COMPLETE THE FOLLOWING:
1/ In the passage below, reproduce the text between "More than a" and "the real estate.", inclusive.
2/ Render this sentence from the passage below into Spanish: "More than a quarter-century after the New York Times Co. bought The Boston Globe for the unheard-of price of $1.1 billion, the transaction remains a sore point in some circles."

The problem is that we didn’t choose our technologies. They chose us, backed by the likes of Mark Zuckerberg, whose billions grow every time his engineers figure out a way to keep us more addicted and less able to break ourselves of the habit. We need solutions. I’ll get back to you on that. Right after I check Facebook. Again.

Looking back at a deal gone bad

More than a quarter-century after the New York Times Co. bought The Boston Globe for the unheard-of price of $1.1 billion, the transaction remains a sore point in some circles. As I’m sure you know, Red Sox principal owner John Henry bought the paper for just $70 million in 2013, which turned out to be less than the value of the real estate.

In her new book, “Merchants of Truth,” former New York Times executive editor Jill Abramson is blisteringly critical of the 1993 acquisition. Describing the Times Co.’s strategy of that era, she writes: “Some recent business blunders had made the structural damage inflicted by the internet even more painful. The worst was the purchase of The Boston Globe at precisely the moment the glory days of newspaper franchises were ending.” (My “Beat the Press” colleague Emily Rooney interviewed Abramson for our most recent broadcast, and she did not shy away from asking some tough questions about errors in Abramson’s book as well as credible accusations of plagiarism.)

LISTED ENTRIES:
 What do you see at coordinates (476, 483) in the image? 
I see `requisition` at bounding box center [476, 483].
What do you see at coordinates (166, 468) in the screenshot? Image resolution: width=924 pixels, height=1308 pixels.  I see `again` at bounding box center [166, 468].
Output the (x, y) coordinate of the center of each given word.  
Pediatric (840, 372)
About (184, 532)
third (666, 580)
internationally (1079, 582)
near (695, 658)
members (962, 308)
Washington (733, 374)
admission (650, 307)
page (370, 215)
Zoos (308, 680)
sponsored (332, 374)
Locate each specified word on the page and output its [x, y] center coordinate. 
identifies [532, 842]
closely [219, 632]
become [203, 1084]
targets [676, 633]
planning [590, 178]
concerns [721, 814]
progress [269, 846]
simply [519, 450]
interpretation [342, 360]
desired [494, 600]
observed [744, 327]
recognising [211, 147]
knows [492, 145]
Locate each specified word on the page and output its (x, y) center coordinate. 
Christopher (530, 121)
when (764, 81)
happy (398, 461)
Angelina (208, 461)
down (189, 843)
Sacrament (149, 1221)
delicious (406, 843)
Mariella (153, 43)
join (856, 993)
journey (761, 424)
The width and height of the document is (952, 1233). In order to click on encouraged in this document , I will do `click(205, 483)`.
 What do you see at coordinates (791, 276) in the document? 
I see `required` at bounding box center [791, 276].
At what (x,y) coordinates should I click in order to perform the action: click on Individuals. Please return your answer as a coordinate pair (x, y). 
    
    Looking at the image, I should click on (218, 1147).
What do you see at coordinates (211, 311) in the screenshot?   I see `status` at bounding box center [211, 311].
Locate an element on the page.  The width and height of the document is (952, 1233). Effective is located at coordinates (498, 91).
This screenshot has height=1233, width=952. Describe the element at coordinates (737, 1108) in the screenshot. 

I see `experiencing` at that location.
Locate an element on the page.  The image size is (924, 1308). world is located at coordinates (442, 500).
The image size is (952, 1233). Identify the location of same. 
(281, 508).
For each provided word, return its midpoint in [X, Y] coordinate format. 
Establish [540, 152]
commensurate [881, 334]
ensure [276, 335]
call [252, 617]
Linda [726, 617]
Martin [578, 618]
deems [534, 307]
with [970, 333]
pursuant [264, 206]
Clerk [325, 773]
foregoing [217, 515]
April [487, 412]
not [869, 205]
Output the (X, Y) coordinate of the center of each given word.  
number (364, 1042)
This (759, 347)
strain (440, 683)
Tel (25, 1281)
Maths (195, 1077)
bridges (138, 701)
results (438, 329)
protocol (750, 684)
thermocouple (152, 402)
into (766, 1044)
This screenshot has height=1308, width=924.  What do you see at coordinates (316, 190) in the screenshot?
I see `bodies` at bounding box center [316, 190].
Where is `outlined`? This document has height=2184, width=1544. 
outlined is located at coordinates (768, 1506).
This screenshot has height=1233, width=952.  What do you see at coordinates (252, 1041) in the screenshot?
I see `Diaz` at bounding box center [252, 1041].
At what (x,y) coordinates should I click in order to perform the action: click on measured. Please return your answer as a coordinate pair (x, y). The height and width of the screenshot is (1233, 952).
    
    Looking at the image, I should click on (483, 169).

RESPONSE LIST:
1/
More than a quarter-century after the New York Times Co. bought The Boston Globe for the unheard-of price of $1.1 billion, the transaction remains a sore point in some circles. As I’m sure you know, Red Sox principal owner John Henry bought the paper for just $70 million in 2013, which turned out to be less than the value of the real estate.

2/ Más de un cuarto de siglo después de que la New York Times Co. comprara The Boston Globe por el precio inaudito de 1.100 millones de dólares, la transacción sigue siendo un punto delicado en algunos círculos.